He defendido que la noción de género es insuficiente para conocer las reglas de un texto contemporáneo, y la mayor utilidad, para ello, de los procedimientos. Ahora bien, esto no impide que nuestras sensaciones de escritura se modifiquen al pasar, por ejemplo, de eso que llamamos novela a eso más breve que llamamos cuento. En mi caso particular, el conjunto de procedimientos que suelo emplear en mis cuentos convoca una serie de intuiciones que – en confrontación con las sensaciones recibidasd durante la escritura de una novela – podría formularse del siguiente modo.

Escribir un cuento es como viajar. Empezar una novela, como mudarse de casa. En el cuento, uno se marcha ligero de equipaje para regresar más o menos pronto, exhausto pero satisfecho. En la novela uno va y viene, cargándose de objetos: una vez completado el traslado, se ha de permanecer en la nueva vivienda durante largo tiempo.
El cuentista es un sprinter. El novelista, un corredor de fondo. Es decir, intensidad y técnica minuciosa (un mal movimiento nos haría llegar tarde a la meta). Frente a largo aliento y perseverancia (no morir de brillantez por el camino).

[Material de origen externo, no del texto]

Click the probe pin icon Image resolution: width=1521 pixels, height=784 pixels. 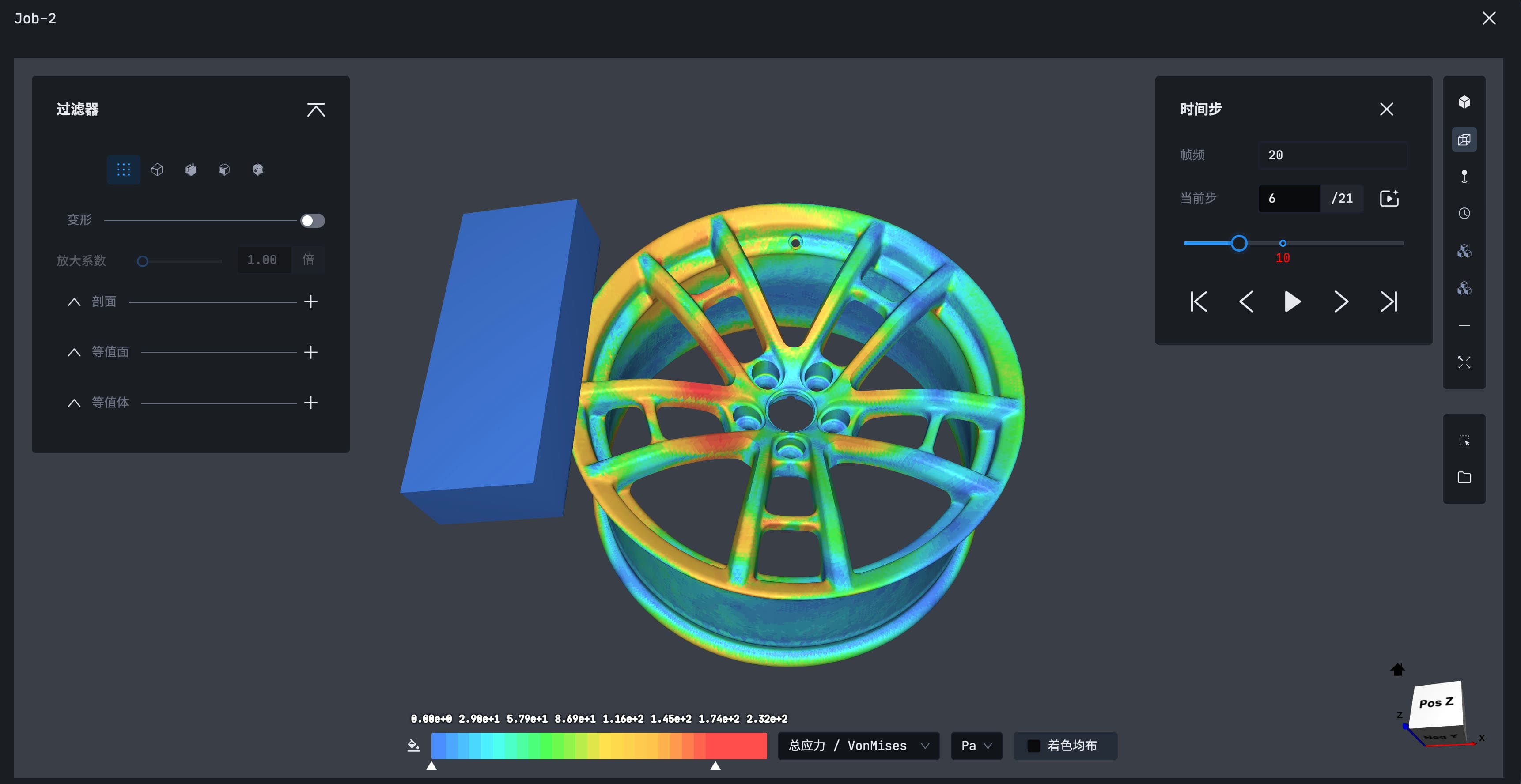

Algunas novelas son como un insistente manoseo que no llegase al climax. Los buenos cuentos se parecen al orgasmo. La narrativa breve es el punto G de la literatura.

Decía Bioy Casares que un cuento es nítido y limitado como un objeto. Una novela sería, entonces, difusa y amplia como todo un paisaje.

La novela es la luz del día (o de la luna llena). El cuento breve es sólo un golpe de linterna, una fugaz cerilla en nuestro dormitorio a oscuras.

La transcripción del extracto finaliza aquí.